■ QUOTED PASSAGE ■
········

# HELP!!! ISO Brennan's Red Beans and Rice recipe



## Erik (Feb 26, 2006)

I loaned my "Breakfast At Brennan's" cookbook to a friend. Well his house burned down, and obviously my book didn't survive.

Anybody have this great recipe to share?
Thanks!!!


----------



## Michael in FtW (Feb 26, 2006)

Maybe this will get you close (from what I can find Brennan's just used the basic recipe):

1 pound dried red beans
3 tablespoons bacon grease
3 large onions, chopped
3 green peppers, chopped and seeded
6 cloves garlic, minced
1/2 bunch of celery, chopped and stringed
1/4 pound tasso, chopped
1 smoked ham hock
1 bay leaf
1/2 teaspoon dried thyme
3 links andouille sausage, cut in bite-sized pieces
3 links kielbasa or other smoked sausage, cut in bite-sized pieces
Tabasco, salt and pepper to taste
Cooked rice (white or brown)

Soak beans overnight. Drain, rinse and set aside.

In a deep skillet, heat oil and saute onions, peppers, garlic, celery and tasso.

Add beans, ham hock, bay leaf and thyme. Add water to cover (plus a little).

Cover and cook over low-medium heat for two hours, or until beans are soft but not mushy. Add andouille and smoked sausage for last 30-45 minutes. 

Season to taste.

Serve over rice.


----------



## Erik (Feb 26, 2006)

Thanks, that looks very close!!!!


----------



## Constance (Feb 26, 2006)

Erik, I have the recipe book, but cannot find a recipe for red beans'n rice.


----------



## Constance (Feb 26, 2006)

········

Text and element-pointing records:

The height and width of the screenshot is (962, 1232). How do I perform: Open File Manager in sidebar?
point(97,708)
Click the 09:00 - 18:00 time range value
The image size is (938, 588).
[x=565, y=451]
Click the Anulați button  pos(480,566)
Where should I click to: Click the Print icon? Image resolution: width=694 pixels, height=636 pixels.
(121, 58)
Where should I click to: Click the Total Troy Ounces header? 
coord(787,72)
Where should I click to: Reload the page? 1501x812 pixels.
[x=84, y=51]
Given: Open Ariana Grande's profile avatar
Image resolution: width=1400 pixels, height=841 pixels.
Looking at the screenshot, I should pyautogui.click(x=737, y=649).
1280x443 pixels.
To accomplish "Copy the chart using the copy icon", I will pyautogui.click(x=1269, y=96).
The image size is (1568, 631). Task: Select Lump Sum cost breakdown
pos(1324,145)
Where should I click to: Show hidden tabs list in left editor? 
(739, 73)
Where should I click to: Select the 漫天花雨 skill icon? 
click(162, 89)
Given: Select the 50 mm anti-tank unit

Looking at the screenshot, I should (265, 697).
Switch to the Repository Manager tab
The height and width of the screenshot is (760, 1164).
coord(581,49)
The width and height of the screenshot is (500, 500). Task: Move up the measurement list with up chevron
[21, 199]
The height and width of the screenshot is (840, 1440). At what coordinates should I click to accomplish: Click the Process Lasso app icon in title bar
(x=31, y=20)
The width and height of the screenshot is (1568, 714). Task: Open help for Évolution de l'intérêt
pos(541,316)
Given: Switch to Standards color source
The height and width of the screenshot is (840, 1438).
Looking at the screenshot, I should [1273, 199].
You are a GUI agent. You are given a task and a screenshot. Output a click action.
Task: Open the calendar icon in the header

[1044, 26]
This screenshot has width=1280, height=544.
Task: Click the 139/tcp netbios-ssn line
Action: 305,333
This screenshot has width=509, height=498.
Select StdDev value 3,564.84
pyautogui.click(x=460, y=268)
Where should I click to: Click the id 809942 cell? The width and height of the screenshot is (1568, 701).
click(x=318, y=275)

········

■ WHAT TO DO ■
From the red beans and rice thread, return the part that opens with the words containing "In a deep skillet, heat" and closes with "last 30-45 minutes.", copied word for word.

■ COMPLETE OUTPUT ■
In a deep skillet, heat oil and saute onions, peppers, garlic, celery and tasso.

Add beans, ham hock, bay leaf and thyme. Add water to cover (plus a little).

Cover and cook over low-medium heat for two hours, or until beans are soft but not mushy. Add andouille and smoked sausage for last 30-45 minutes.